THE NATION'S mayors gathered in Washington this week for their annual conference, where homeland security, tax reform and budget cuts topped the agenda.
No less urgent, though, were sessions on poverty and hunger - topics big-city, suburban and rural mayors have become well acquainted with as unemployed parents and low-wage workers increasingly turn to local governments and charities for help feeding their children, paying heat and medical bills, even holding on to their homes. A recent survey of 27 major American cities by the U.S. Conference of Mayors found requests for emergency food assistance by families with children rose 13 percent in 2004, and 12 percent for the elderly. Of adults requesting food assistance, one-third were employed.
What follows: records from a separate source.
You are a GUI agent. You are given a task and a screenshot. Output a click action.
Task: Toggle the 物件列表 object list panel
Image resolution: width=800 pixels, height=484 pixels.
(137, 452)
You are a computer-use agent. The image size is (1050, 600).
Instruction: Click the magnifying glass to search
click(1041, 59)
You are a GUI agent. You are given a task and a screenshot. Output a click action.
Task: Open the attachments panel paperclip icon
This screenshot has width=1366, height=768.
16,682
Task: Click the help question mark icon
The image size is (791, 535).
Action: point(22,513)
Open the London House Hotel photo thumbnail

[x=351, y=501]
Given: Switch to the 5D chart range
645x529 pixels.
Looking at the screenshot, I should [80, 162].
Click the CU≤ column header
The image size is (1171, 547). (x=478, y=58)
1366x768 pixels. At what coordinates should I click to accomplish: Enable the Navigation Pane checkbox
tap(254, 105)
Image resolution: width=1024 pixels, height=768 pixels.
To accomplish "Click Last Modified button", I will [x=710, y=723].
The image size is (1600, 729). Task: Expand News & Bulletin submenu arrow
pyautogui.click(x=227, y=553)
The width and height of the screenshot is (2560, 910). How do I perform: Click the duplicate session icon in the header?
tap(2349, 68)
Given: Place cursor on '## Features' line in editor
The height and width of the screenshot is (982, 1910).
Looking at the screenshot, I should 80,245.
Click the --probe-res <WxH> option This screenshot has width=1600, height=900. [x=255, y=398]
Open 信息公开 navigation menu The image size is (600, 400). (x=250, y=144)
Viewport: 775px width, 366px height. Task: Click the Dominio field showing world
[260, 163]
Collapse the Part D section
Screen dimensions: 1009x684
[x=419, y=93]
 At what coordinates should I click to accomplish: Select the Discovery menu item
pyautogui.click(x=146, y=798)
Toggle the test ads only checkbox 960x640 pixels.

About 20 percent of these requests went unmet because of fund shortages, and two-thirds of emergency food facilities reduced the amount of groceries provided.
The mayors should demand attention to this problem from Congress, the White House and state governors and lawmakers, especially given the administration's stated desire to cut or place limits on federal entitlement programs, such as the food stamp program, in the 2006 budget.
And a good place to start looking for money, on the federal level, would be in the $8 billion in farm subsidies given to large agribusinesses - which are already said to be on President Bush's chopping block.
Hunger is not simply a problem of the desperately poor. It is common among families earning too much to qualify for government assistance but not enough to make ends meet, and also among the working poor who mistakenly believe they are ineligible for food stamps. Only 56 percent of those eligible apply, according to the U.S. Department of Agriculture, which manages the program. USDA data show that "food insecurity" among American households has climbed and that about one in nine households was hungry or at risk of hunger at some point last year. These families suffer in silence and shame. What's shameful is that a bountiful nation that feeds millions of people around the globe is failing to feed its own.
More than a million U.S. residents fell below the federal poverty line in 2003 - 800,000 of them children - pushing the total to 35.9 million, according to the U.S. Census Bureau. Meanwhile, food stamp participation rates have climbed steadily since 2000.
To its credit, the administration has revised the program's rules to make it easier for those eligible for food stamps to get them. But Mr. Bush, the compassionate conservative, can't leave the larger hunger problem to well-intentioned but overwhelmed charitable groups. He should neither cut nor cap the food stamp program.